Despite his advice to maintain a narrow focus at first, Daya cautioned that the initial Hadoop implementation must soon be accompanied by some longer-term planning. "I realize the two ideas are at loggerheads," he said. "You have to start with a specific use case, but also plan future hardware buying with additional use cases in mind."
Consorting with Kafka, Camus and more
Over the past four years, Daya and his team have considerably built up the Hadoop architecture at RelayHealth: starting with a 10-node cluster running Cloudera's Hadoop distribution, expanding it to 40 machines and adding a host of related software technologies from the Hadoop ecosystem.
Early on came HBase, a wide-column NoSQL database that works within the Hadoop framework. And out of necessity, the database was just the start. "It was fast enough, but then things would break. So I added complexity where I needed to," Daya said. That has led him on a path also including Hive, Impala, Storm, Kafka, Camus and the Spark processing engine's Spark Streaming module, which RelayHealth installed earlier this year to run predictive models aimed at identifying medical claims likely to be flagged for review by insurers.

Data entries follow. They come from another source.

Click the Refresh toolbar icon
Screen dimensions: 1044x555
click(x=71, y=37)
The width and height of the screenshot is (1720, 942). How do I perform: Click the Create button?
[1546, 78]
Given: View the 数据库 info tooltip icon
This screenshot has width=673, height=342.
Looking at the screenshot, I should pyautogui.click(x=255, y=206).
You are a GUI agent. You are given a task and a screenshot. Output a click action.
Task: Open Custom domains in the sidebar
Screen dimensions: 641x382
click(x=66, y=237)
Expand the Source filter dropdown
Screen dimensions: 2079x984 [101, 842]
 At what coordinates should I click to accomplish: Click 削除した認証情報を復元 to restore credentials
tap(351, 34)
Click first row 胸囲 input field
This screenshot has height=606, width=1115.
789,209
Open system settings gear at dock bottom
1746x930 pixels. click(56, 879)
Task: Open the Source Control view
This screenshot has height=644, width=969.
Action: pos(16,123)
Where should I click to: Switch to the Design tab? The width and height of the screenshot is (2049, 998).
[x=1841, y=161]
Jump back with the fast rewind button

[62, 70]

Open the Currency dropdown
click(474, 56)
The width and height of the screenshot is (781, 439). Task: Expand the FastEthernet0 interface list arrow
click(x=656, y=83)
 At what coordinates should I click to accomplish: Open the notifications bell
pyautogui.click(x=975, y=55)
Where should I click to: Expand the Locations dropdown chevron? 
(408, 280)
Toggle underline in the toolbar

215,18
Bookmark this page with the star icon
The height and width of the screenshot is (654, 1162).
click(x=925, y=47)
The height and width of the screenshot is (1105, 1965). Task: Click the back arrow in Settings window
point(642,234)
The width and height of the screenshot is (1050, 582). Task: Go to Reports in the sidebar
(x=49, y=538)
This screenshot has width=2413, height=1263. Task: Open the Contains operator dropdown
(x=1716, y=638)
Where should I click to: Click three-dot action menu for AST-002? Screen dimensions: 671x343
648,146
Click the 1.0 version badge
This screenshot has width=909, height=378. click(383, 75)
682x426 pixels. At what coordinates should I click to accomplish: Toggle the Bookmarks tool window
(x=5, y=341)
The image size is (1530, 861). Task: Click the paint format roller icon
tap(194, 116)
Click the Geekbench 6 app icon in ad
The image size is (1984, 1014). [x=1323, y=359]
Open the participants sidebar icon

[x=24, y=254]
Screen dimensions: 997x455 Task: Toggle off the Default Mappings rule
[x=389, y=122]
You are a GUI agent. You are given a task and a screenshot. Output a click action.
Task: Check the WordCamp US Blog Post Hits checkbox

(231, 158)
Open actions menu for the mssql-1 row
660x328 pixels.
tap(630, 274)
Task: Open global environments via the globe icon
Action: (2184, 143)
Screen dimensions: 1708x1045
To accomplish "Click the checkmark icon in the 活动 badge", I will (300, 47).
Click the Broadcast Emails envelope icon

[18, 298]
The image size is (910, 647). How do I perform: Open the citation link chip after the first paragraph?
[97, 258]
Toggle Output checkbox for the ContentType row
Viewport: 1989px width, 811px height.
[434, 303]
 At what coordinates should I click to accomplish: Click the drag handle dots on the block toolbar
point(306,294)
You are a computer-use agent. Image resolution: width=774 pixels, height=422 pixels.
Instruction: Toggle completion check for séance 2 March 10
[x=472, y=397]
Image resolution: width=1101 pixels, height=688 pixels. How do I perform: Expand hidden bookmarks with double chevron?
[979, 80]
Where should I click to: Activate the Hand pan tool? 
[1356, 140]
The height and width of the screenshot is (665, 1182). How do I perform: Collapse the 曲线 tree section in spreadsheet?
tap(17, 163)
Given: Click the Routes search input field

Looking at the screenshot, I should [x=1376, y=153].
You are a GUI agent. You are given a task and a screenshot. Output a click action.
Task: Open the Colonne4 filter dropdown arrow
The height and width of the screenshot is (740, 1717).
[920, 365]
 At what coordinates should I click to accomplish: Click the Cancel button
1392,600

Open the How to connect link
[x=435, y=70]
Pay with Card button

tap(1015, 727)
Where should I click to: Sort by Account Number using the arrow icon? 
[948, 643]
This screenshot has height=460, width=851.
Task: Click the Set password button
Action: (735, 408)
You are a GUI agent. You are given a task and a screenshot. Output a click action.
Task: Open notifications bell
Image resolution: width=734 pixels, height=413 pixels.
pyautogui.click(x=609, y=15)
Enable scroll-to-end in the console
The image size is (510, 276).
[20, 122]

Each added technology has a specific purpose. For example, the Kafka message broker is being used to queue and distribute data within the Hadoop environment. At that point, the information can be handled by any of three technologies: Spark Streaming for predictive analytics; Storm for specialized computations; or Camus, a MapReduce job developed at LinkedIn that serves as a data pipeline between Kafka and Hadoop Distributed File System (HDFS) storage nodes in the cluster.
"I'm a big fan of using a mix of technologies, but with a purpose," Daya said. And while he and his team have become increasingly adept at integrating new components into the Hadoop cluster, going from a proof-of-concept system with 10 nodes to the current 40-node configuration proved to be somewhat daunting, he acknowledged. For example, a 64-GB memory capacity per node seemed like plenty at the start -- but it turned out to fall short as technologies like Impala and Spark were added to the mix, requiring 96 GB and 128 GB, respectively.
Go organic in tilling the Hadoop soil
After several years in the IT spotlight, Hadoop adoption still isn't widespread -- only 10% of the respondents to a Gartner Inc. survey this year said their organizations had deployed Hadoop for production uses, while another 16% said they were running pilot projects or experimenting with the technology. Daya said IT teams working on deployments might get better results if they grow their Hadoop systems -- and expertise -- organically. "We started out with the idea that, if nothing else, we had a solution for our file archive," he said.
The trick in going forward for data professionals, Daya added, is being aware that implementing a Hadoop cluster architecture to support big data applications requires a different mindset than building an enterprise data warehouse does.
"This is not traditional data development -- that's the big stumbling block," he said. "There are so many different pieces, and people get lost in the complexity."
To avoid that, find the pieces you really need, he advised -- and avoid the temptation to do an exhaustive survey of all the different corners of the Hadoop ecosystem. "You'll never come back," he warned.